[PROVIDED INFORMATION Boundary: Start]
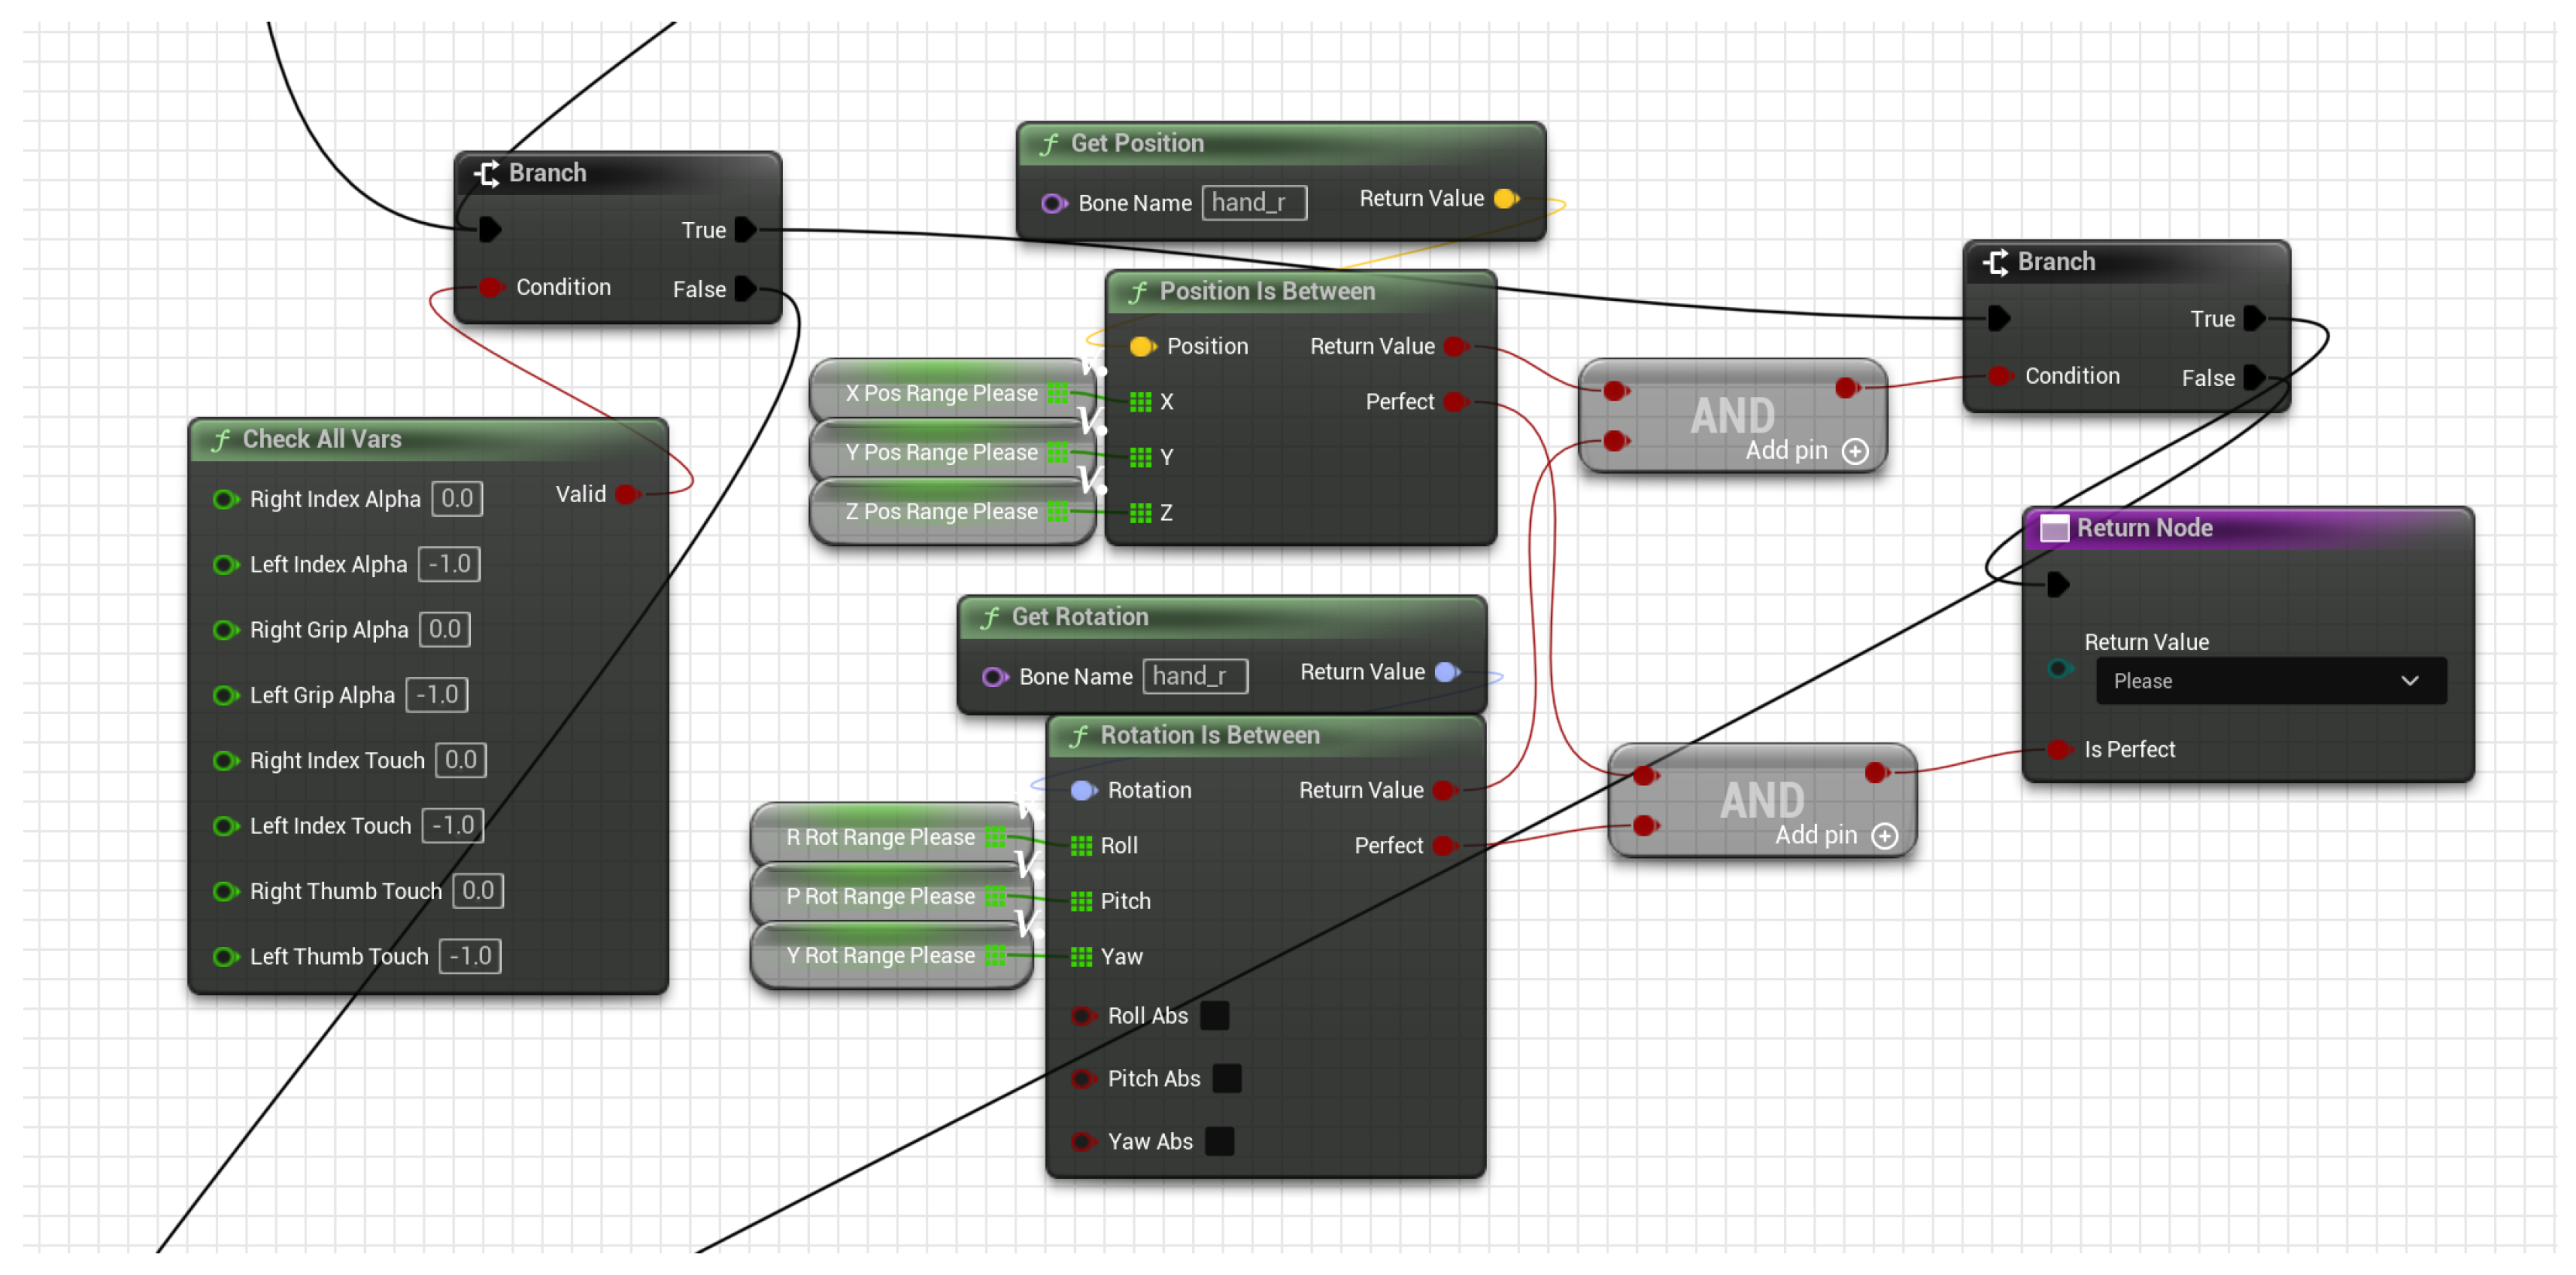Click the blue Rotation input pin
The image size is (2576, 1275).
tap(1082, 791)
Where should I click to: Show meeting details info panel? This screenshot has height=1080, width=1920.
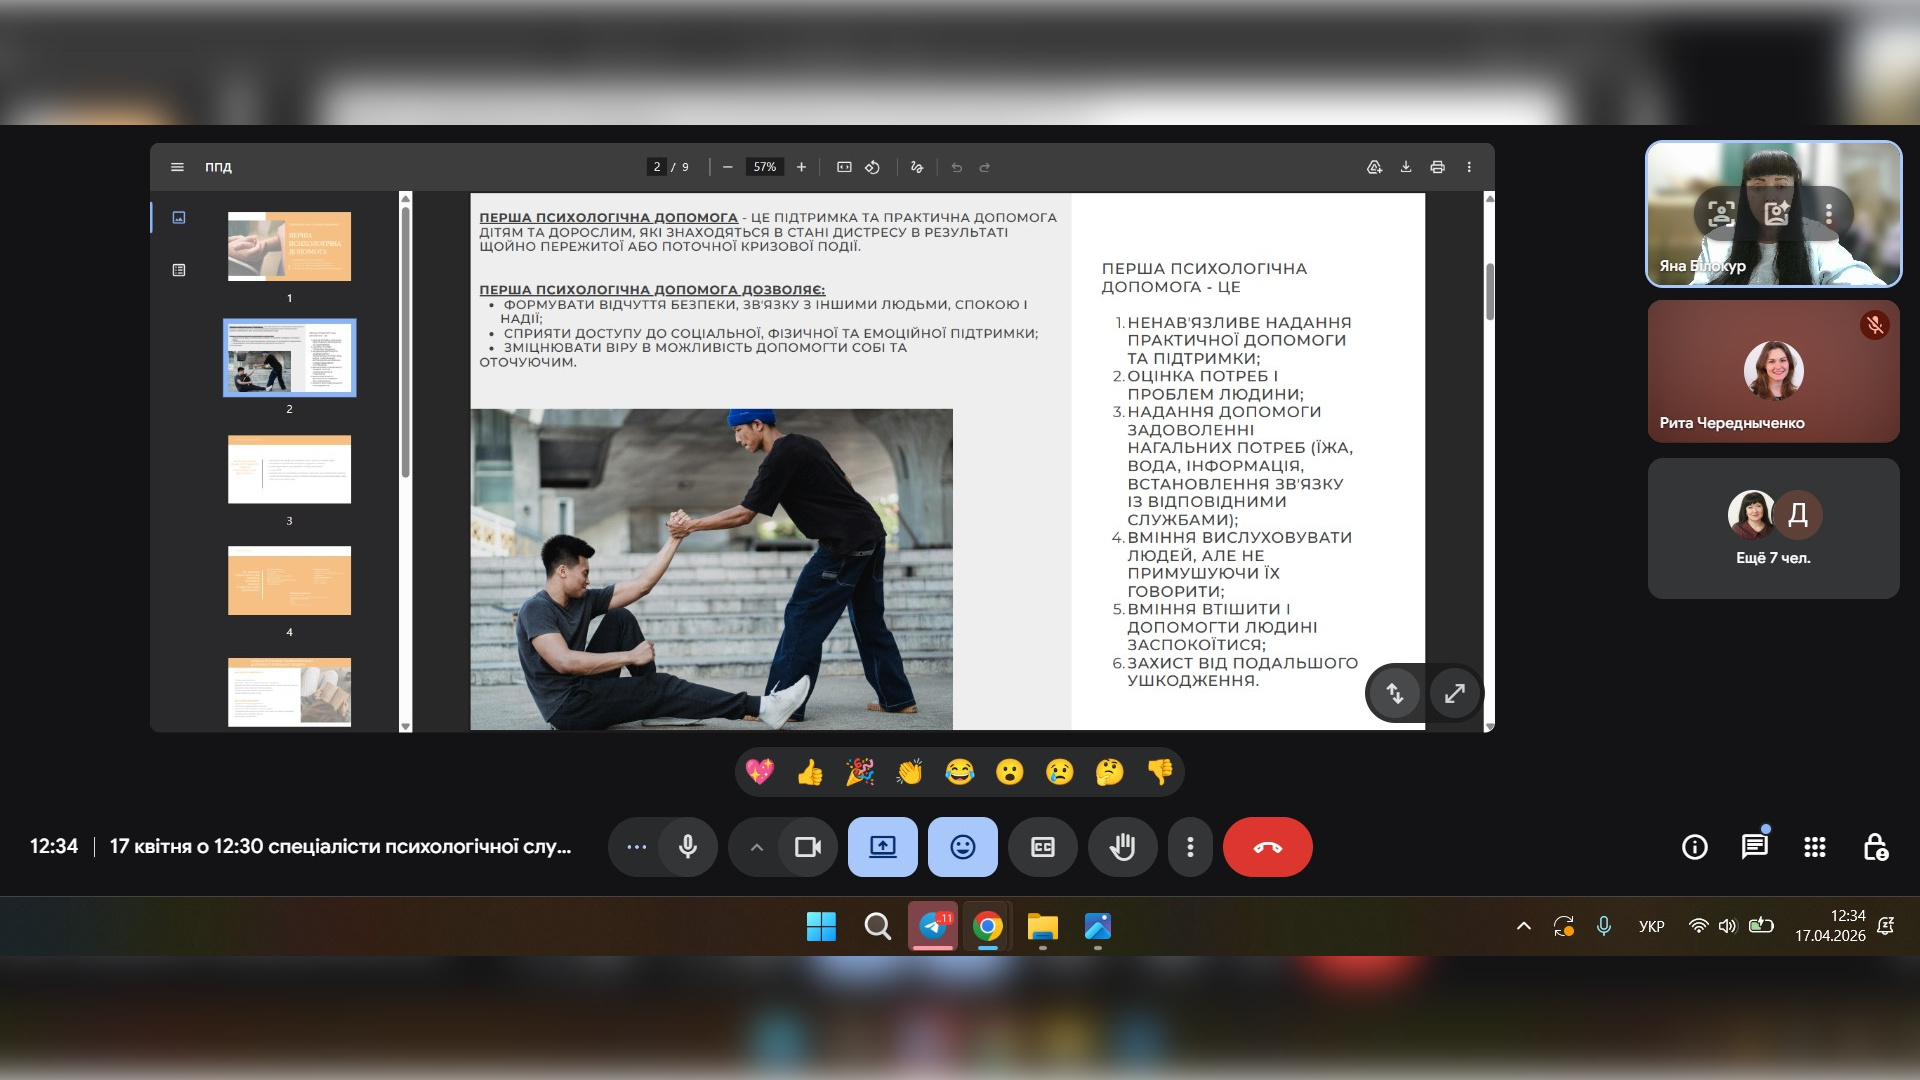point(1694,847)
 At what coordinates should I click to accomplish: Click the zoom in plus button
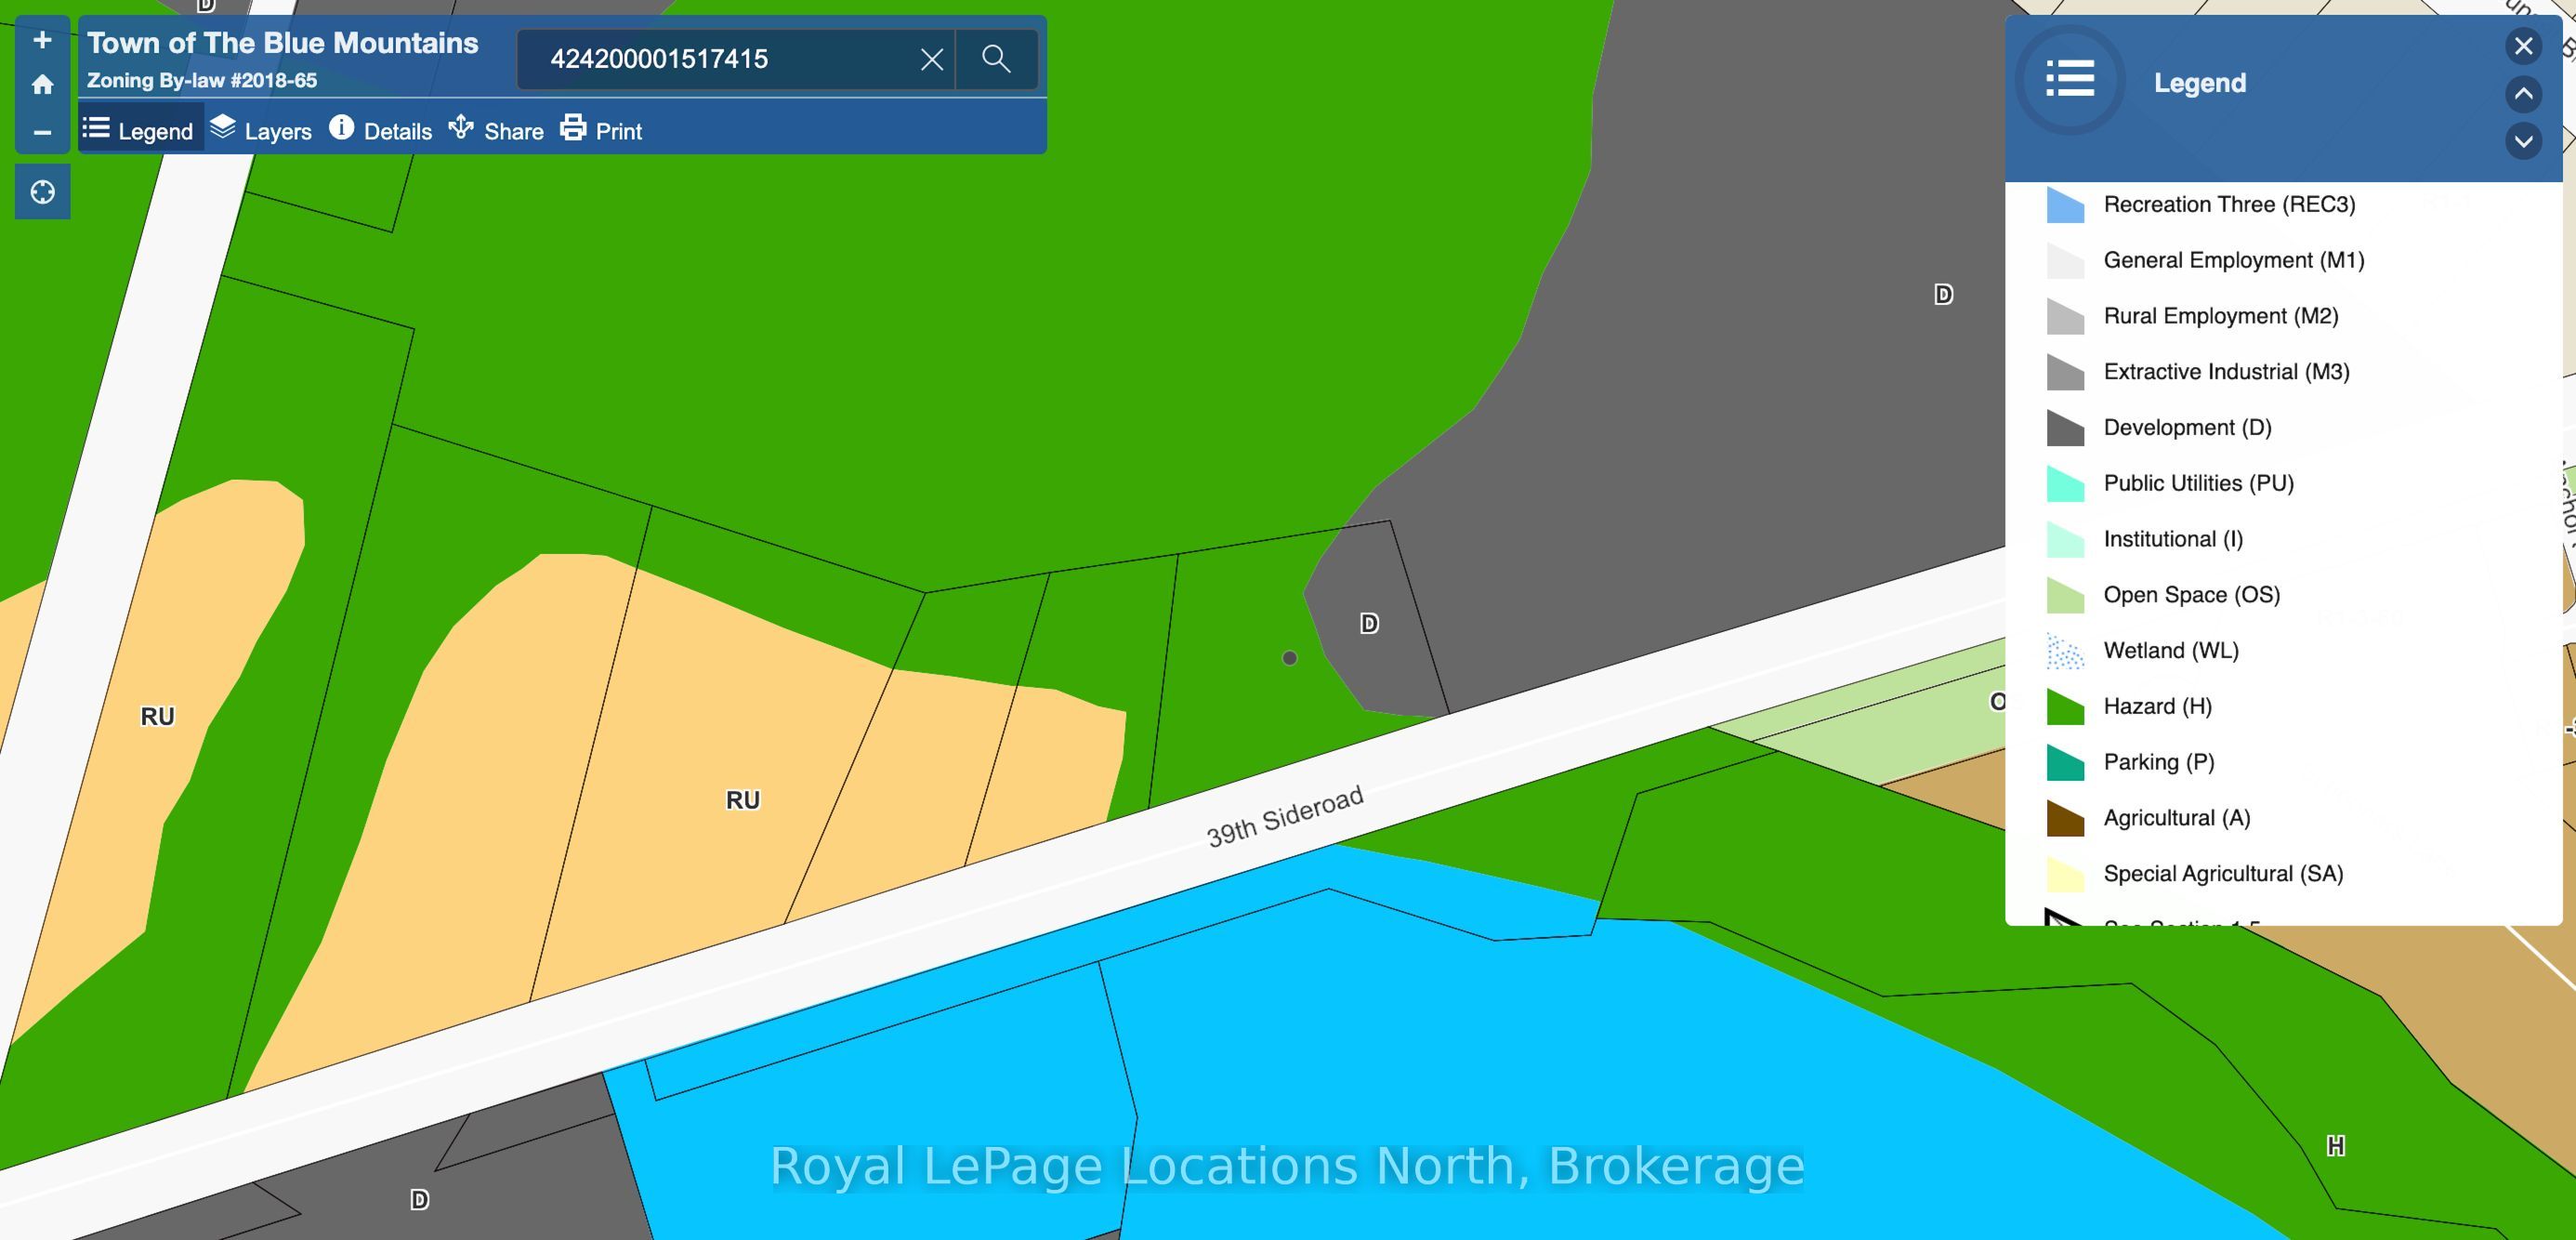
[PROVIDED INFORMATION Boundary: End]
Exclude every picture, then return precisely the lines that run from the line containing "Where should I" through the end of the entries above.

### ANSWER FOR THIS EXERCISE
Where should I click to: Show meeting details info panel? This screenshot has height=1080, width=1920.
point(1694,847)
 At what coordinates should I click to accomplish: Click the zoom in plus button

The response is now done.